Stated exercise
Rewrite every one of these lines with "Mentions légales" replaced by "Informations légales" and nothing else changed. Leave the pictures out of your answer.

Available data
============================================================

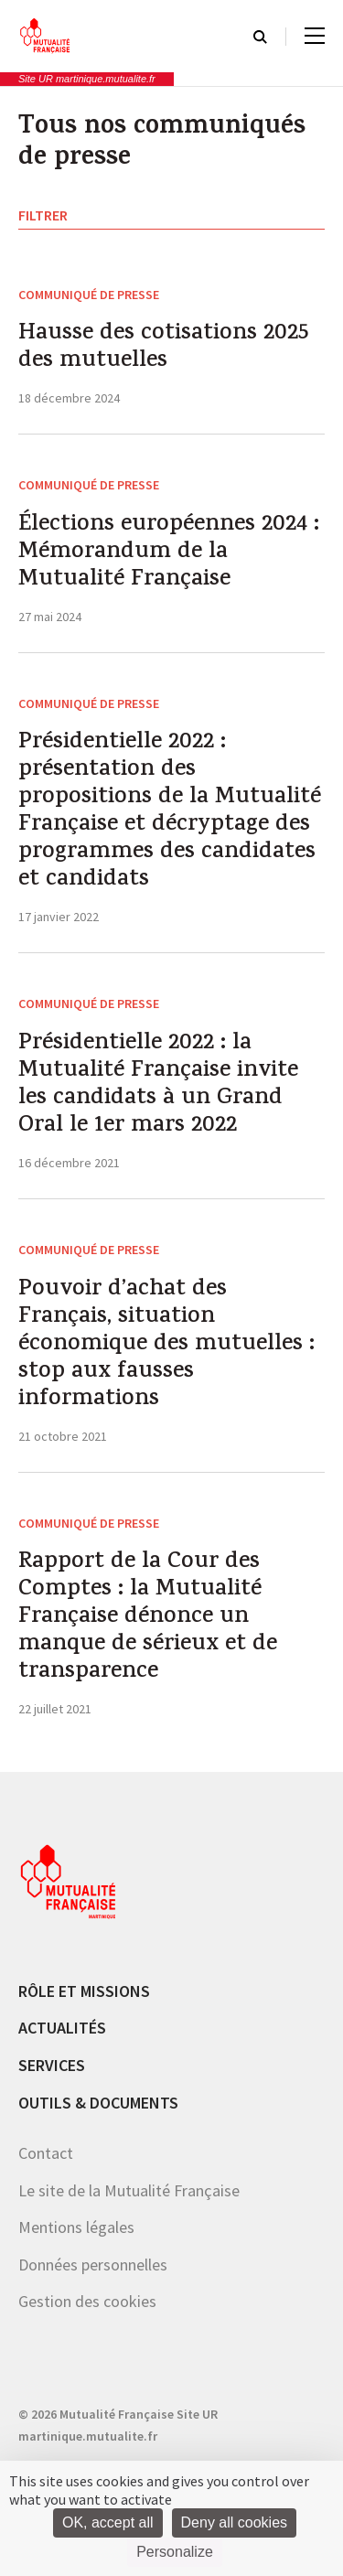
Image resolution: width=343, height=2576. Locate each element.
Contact (45, 2152)
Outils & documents (98, 2102)
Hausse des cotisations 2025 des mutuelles (163, 348)
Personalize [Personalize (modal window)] (174, 2552)
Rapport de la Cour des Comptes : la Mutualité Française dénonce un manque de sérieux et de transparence (147, 1618)
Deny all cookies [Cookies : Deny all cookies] (234, 2522)
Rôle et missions (84, 1991)
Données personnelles (92, 2264)
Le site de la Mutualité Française (129, 2190)
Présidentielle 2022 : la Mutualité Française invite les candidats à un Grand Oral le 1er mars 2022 (158, 1086)
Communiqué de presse (88, 294)
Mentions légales (76, 2227)
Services (51, 2065)
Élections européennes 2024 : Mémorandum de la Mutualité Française (168, 553)
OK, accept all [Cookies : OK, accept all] (108, 2522)
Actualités (62, 2027)
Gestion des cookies (87, 2301)
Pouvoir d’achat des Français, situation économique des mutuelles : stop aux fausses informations (166, 1345)
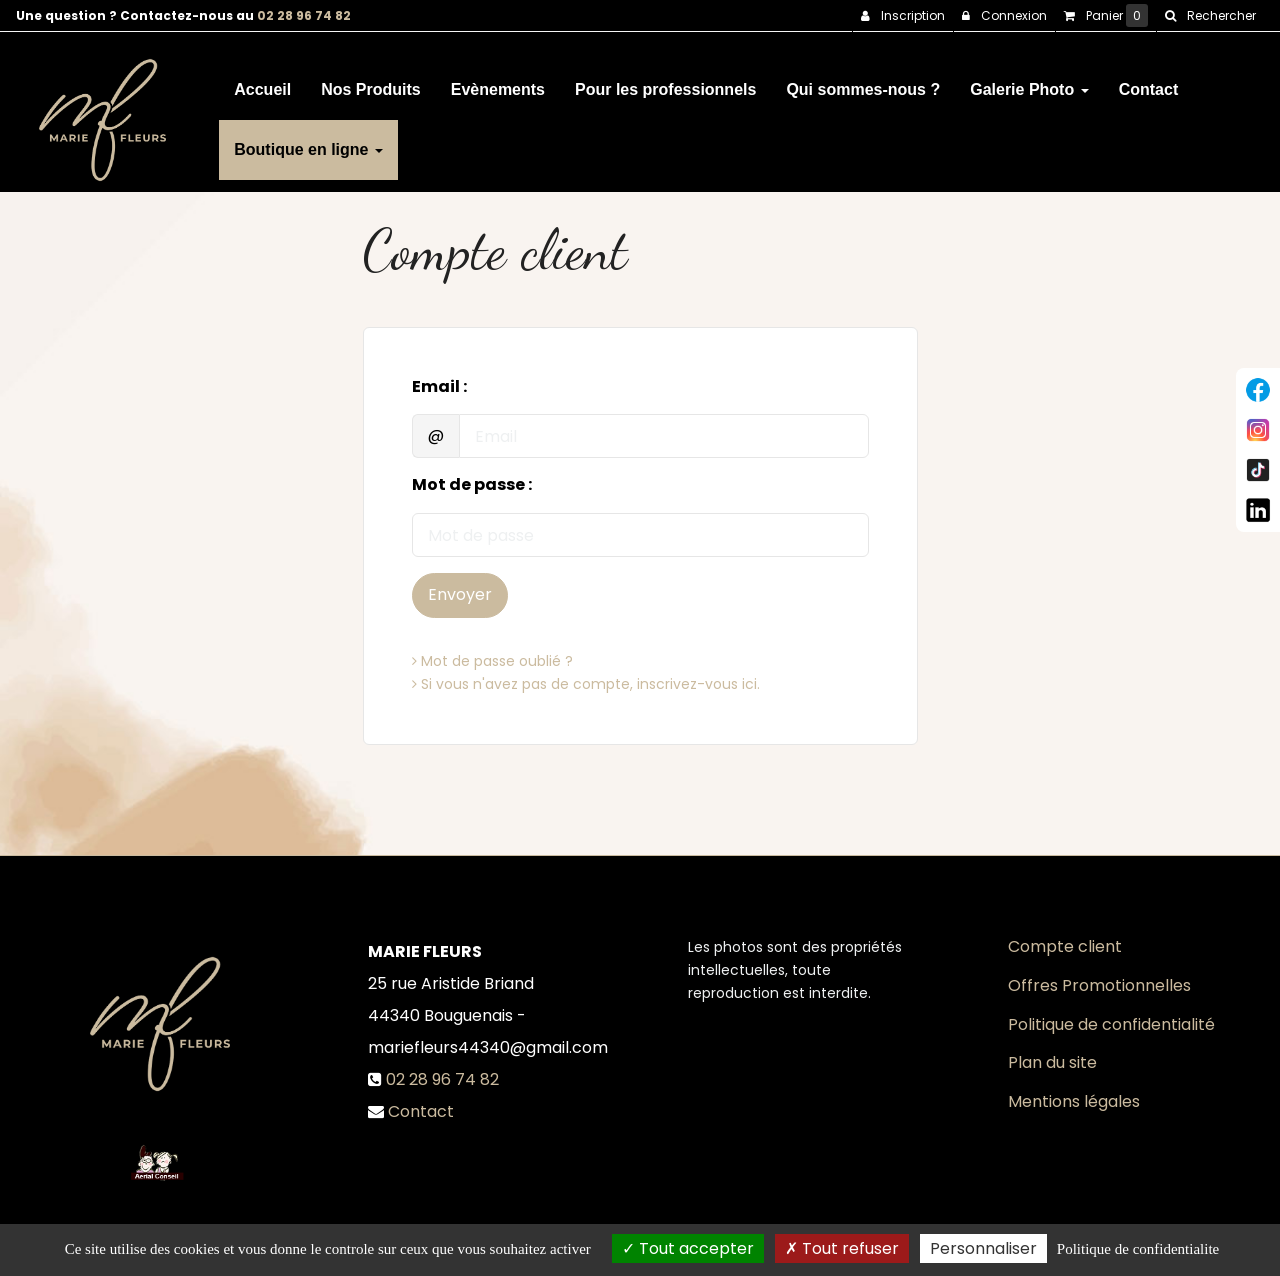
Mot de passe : (472, 485)
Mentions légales (1074, 1101)
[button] (1210, 16)
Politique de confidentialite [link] (1138, 1249)
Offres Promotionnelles (1099, 985)
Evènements (498, 81)
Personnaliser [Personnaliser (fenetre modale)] (983, 1248)
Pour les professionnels (665, 81)
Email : (439, 387)
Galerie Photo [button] (1029, 81)
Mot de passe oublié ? (492, 661)
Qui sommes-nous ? (863, 81)
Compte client (1065, 946)
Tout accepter (688, 1248)
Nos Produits (371, 81)
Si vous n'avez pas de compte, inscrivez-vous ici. (586, 684)
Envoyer (460, 594)
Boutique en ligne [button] (308, 141)
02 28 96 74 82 (304, 15)
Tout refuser (842, 1248)
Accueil (262, 81)
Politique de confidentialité (1111, 1024)
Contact (1149, 81)
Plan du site (1052, 1062)
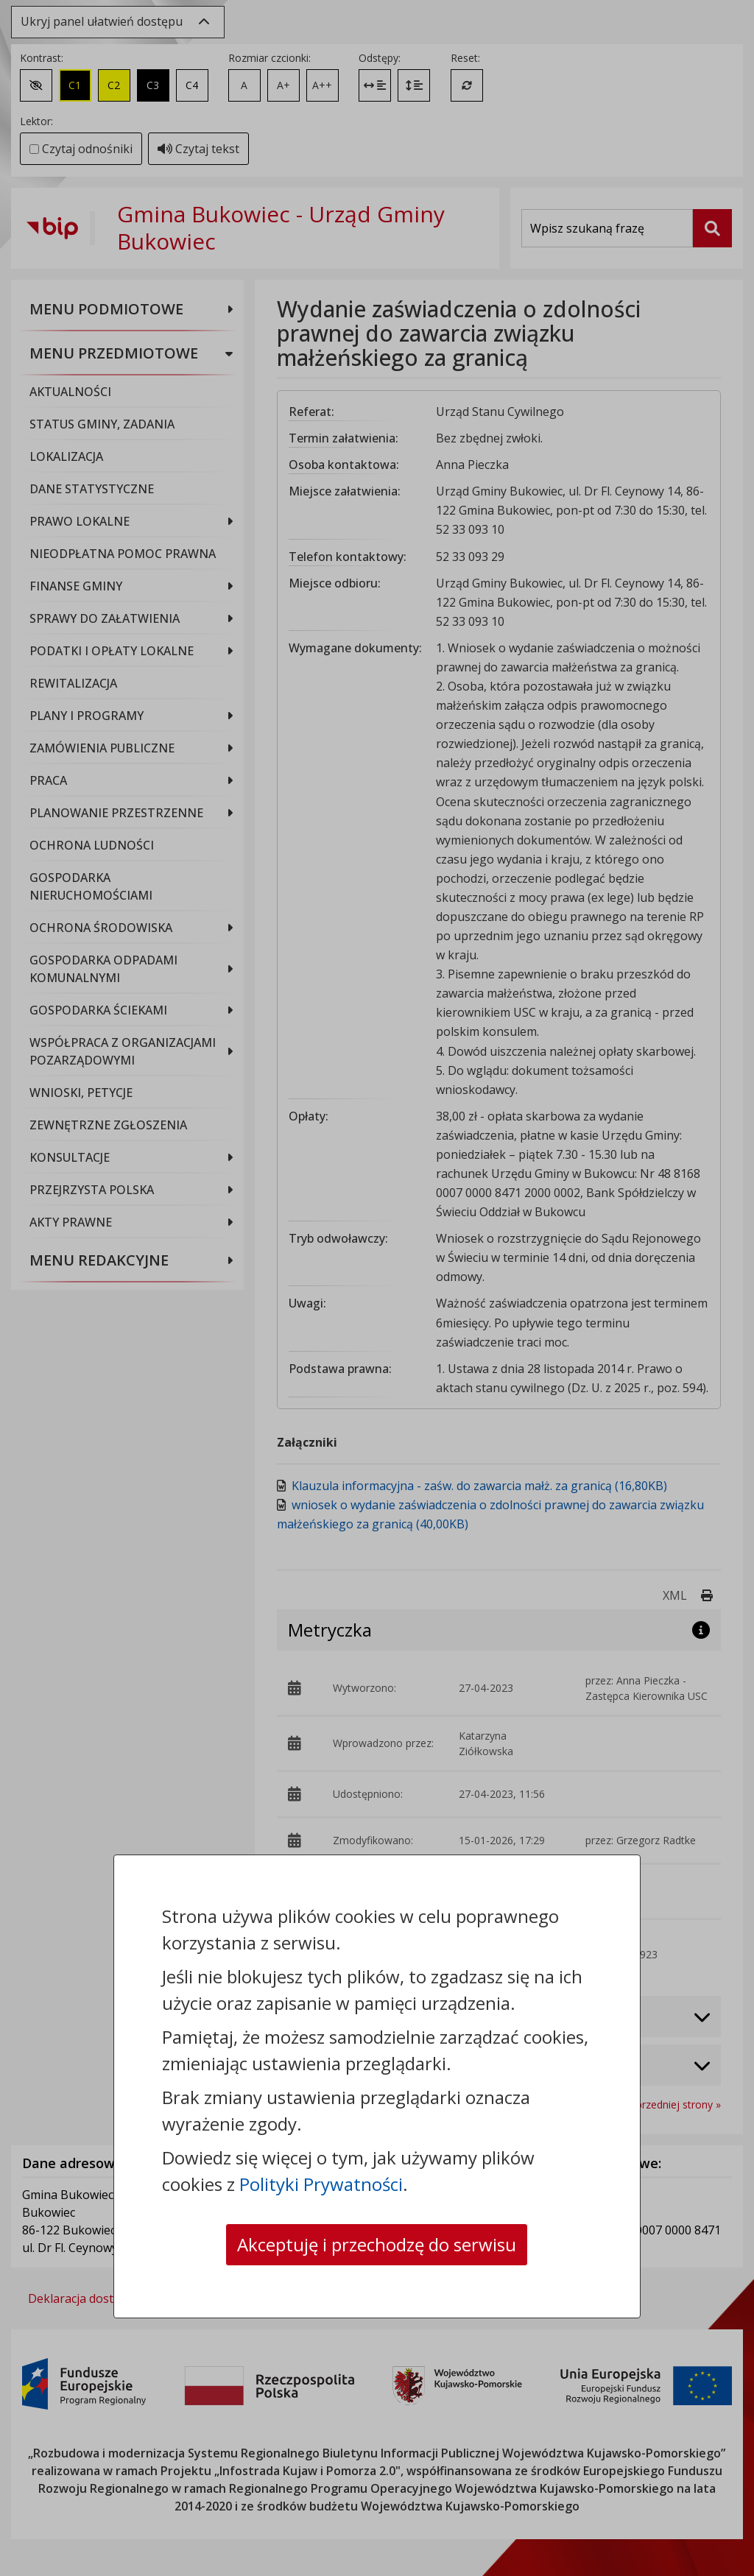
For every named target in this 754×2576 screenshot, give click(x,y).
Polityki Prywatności (321, 2184)
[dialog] (377, 1288)
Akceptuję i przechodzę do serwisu (376, 2244)
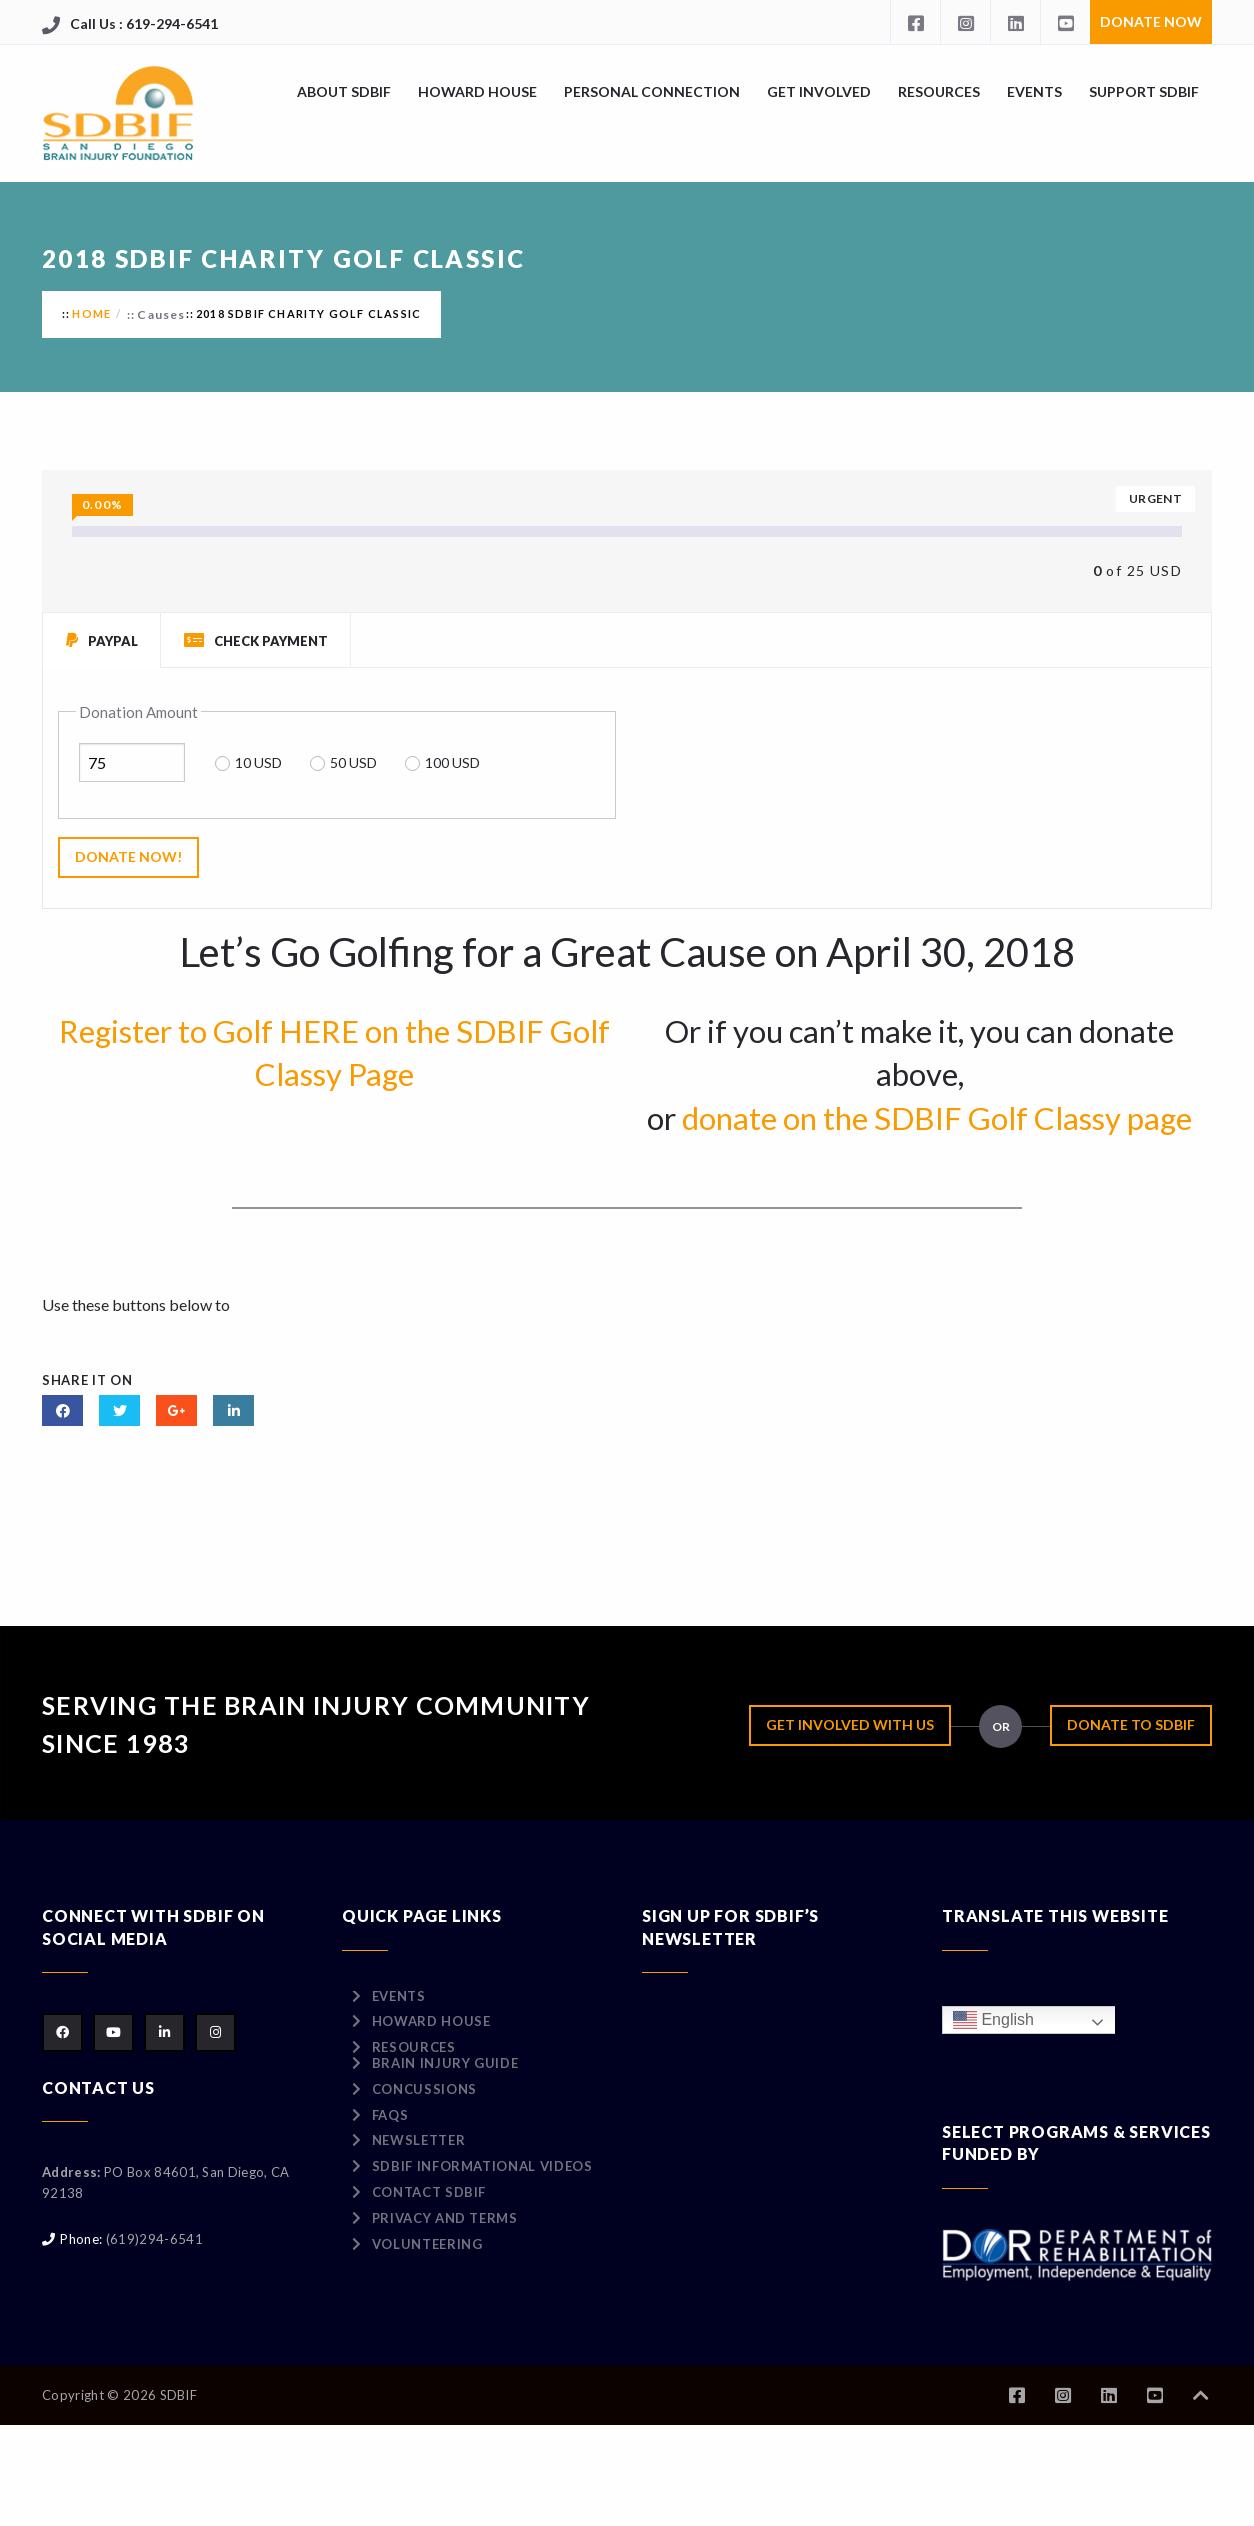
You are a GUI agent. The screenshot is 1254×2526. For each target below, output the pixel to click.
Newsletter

============================================================

Response to the exercise
Image resolution: width=343, height=2576. Locate each element.
Contact (45, 2152)
Outils & documents (98, 2102)
Hausse des cotisations 2025 des mutuelles (163, 348)
Personalize [Personalize (modal window)] (174, 2552)
Rapport de la Cour des Comptes : la Mutualité Française dénonce un manque de sérieux et de transparence (147, 1618)
Deny all cookies [Cookies : Deny all cookies] (234, 2522)
Rôle et missions (84, 1991)
Données personnelles (92, 2264)
Le site de la Mutualité Française (129, 2190)
Présidentielle 2022 : la Mutualité Française invite les candidats à un Grand Oral le 1er mars 2022 (158, 1086)
Communiqué de presse (88, 294)
Informations légales (76, 2227)
Services (51, 2065)
Élections européennes 2024 : Mémorandum de la Mutualité Française (168, 553)
OK, accept all [Cookies : OK, accept all] (108, 2522)
Actualités (62, 2027)
Gestion des cookies (87, 2301)
Pouvoir d’achat des Français, situation économique des mutuelles : stop aux fausses informations (166, 1345)
Mot de passe : (472, 485)
Informations légales (1074, 1101)
[button] (1210, 16)
Politique de confidentialite [link] (1138, 1249)
Offres Promotionnelles (1099, 985)
Evènements (498, 81)
Personnaliser [Personnaliser (fenetre modale)] (983, 1248)
Pour les professionnels (665, 81)
Email : (439, 387)
Galerie Photo [button] (1029, 81)
Mot de passe oublié ? (492, 661)
Qui sommes-nous ? (863, 81)
Compte client (1065, 946)
Tout accepter (688, 1248)
Nos Produits (371, 81)
Si vous n'avez pas de compte, inscrivez-vous ici. (586, 684)
Envoyer (460, 594)
Boutique en ligne [button] (308, 141)
02 28 96 74 82 (304, 15)
Tout refuser (842, 1248)
Accueil (262, 81)
Politique de confidentialité (1111, 1024)
Contact (1149, 81)
Plan du site (1052, 1062)
For every named target in this 754×2576 screenshot, give click(x,y).
Polityki Prywatności (321, 2184)
[dialog] (377, 1288)
Akceptuję i przechodzę do serwisu (376, 2244)
You are a GUI agent. The screenshot is 1254×2526. For each target below, output the pixel to click.
Newsletter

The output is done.